Maggie pointed at the ground beside her. “Now!” Lucy ran quickly down to them, the squeaks of her sneakers telegraphing her imminent arrival. When she got to the bottom of the stairs, she stopped dead. She stood at rigid attention, eyes fixed on Maggie and hands behind her back. Maggie demanded, “Do you realize that you hurt Mr. Zelinsky when you threw those pennies?”
Lucy’s eyes flickered to Danny, then back to Maggie. She repeated, more meekly this time, “He wasn’t supposed to be there.”
Maggie wasn’t sure Lucy understood the magnitude of what she’d done. She said, more sternly, “He’s bleeding, Lucy.”
Lucy’s mouth began to tremble with the threat of tears. “Please don’t dispel me, Mrs. Mayfield. My mom will kill me.”
“It’s expel, Lucy—not dispel. And your mom won’t kill you.”
Lucy answered, “No, she will! She says it all the time. When they show stories about criminals on the news, she says if I make a crime, she’ll kill me . . . then she’ll. Kill. Herself.”
Maggie repressed a smile. She had no trouble imagining Mrs. Wong saying this. She’d witnessed Mrs. Wong’s formidable temper.
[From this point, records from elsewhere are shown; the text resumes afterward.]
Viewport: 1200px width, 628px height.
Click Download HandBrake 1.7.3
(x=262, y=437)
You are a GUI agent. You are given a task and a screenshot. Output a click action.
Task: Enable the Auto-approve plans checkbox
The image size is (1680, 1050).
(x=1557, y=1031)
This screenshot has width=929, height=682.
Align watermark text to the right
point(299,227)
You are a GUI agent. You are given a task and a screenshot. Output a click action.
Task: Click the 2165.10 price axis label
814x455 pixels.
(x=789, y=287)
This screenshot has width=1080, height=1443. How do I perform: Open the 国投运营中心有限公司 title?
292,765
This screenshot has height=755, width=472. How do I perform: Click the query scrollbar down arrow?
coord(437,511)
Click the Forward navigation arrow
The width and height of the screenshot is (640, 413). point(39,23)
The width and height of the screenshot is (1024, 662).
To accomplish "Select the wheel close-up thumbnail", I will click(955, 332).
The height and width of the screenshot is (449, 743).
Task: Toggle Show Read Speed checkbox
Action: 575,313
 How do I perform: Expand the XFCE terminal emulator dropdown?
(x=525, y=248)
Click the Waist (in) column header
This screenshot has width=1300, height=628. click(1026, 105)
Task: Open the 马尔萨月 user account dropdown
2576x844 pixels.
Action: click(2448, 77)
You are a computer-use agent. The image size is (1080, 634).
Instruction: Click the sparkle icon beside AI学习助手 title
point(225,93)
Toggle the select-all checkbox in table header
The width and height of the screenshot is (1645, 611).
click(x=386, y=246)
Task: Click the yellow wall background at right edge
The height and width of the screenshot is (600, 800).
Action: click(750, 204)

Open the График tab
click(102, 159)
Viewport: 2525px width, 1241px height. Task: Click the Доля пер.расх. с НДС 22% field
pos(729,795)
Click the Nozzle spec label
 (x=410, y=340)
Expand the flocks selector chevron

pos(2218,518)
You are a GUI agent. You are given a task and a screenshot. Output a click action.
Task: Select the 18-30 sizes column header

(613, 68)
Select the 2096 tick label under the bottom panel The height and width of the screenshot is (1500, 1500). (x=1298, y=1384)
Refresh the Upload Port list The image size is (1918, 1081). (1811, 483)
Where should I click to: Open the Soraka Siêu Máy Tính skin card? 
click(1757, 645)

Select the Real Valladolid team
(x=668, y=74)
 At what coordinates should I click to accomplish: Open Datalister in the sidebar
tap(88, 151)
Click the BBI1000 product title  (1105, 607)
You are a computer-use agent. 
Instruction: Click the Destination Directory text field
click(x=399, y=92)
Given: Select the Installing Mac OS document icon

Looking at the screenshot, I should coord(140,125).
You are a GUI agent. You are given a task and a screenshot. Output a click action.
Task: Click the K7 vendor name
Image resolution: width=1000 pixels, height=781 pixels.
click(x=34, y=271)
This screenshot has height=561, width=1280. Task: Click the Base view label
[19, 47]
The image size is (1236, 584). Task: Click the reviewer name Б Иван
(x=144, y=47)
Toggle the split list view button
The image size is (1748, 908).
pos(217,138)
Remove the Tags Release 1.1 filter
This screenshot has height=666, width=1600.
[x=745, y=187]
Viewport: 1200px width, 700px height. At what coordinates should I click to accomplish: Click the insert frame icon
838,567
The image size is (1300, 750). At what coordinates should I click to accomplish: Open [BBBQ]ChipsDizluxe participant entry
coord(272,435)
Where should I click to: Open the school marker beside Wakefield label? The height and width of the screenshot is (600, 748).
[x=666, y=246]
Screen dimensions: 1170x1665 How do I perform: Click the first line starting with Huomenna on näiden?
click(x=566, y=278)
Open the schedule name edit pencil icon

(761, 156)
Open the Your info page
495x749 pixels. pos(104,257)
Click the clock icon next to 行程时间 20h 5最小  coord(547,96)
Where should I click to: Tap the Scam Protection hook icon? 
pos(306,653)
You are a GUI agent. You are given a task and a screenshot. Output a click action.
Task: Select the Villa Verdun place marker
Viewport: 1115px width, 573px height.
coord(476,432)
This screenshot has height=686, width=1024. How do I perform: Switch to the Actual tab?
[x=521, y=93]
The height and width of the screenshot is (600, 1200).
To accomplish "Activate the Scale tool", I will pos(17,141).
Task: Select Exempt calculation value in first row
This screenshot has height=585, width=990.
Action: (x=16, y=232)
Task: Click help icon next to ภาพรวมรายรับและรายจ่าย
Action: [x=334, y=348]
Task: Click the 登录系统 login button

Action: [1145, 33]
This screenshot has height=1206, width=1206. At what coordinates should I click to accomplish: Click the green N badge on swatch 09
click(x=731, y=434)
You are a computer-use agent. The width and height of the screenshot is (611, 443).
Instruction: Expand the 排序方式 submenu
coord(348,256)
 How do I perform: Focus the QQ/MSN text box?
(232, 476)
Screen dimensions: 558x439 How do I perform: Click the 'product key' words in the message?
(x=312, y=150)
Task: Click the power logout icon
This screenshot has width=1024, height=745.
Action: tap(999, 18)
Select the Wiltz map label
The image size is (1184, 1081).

Danny said gallantly, “Oh, I’m all right.” Then, with the self-gratified look of a tourist to Kidworld suddenly recalling a tidbit from his phrase book, he added, “It’s just a ‘boo-boo.’ Nothing serious.” Maggie purse
d her lips in disgust. She didn’t plan to crucify Lucy, but let the kid squirm for a millisecond.
Lucy’s eyes filled with tears, and she furiously blinked them back as remorse and fear square-danced across her face. Having seen countless children sob or holler in unrighteous indignation at moments like these, Maggie recognized that—for a third grader—Lucy was carrying herself with stoic dignity. Softening, Maggie kneeled down before Lucy so they were at eye level. “Why’d you throw the pennies, Lucy?”
Sniffling, Lucy said, “I didn’t throw them. I dropped them. It was an experiment.”
“An experiment?” Maggie had never heard that one before.
Lucy nodded. “I dropped the pennies and a feather to see which would hit the floor first.”
Maggie scanned the floor of the stairwell and saw a long gray feather in the corner. “What were you—”
Lucy said eagerly, “I wanted to see if Mr. Carlsen was right, if a light thing would fall as fast as a heavy thing. I thought the pennies would hit the floor first, ’cause they’re so heavy. Only Mr. Carlsen says some old Fig Newton guy says no. Fig Newton thinks heavy and light things fall the same in a vacuum.”
Maggie nodded dully. “A vacuum?” She needed a chocolate for this one.
Danny said, a bit too cheerfully for Maggie’s taste, “Isaac Newton’s first law of motion. Objects of different masses will fall at the same rate. But it only works in a vacuum, thanks to friction.” Maggie raised an eyebrow at Danny, and he straightened his collar, smirking, “I’m not just a pretty face.”
Maggie turned back to Lucy. Gesturing at the stairwell, Maggie said, “This isn’t a vacuum. It’s . . .”
Emboldened by Danny’s approving gaze, Lucy countered, “Yeah. I know. It’s not like a real sciency vacuum, like in a lab. But it’s close. It’s a long skinny place without air blowing. I mean, there’s air, but none of those indoor, um, drafts.”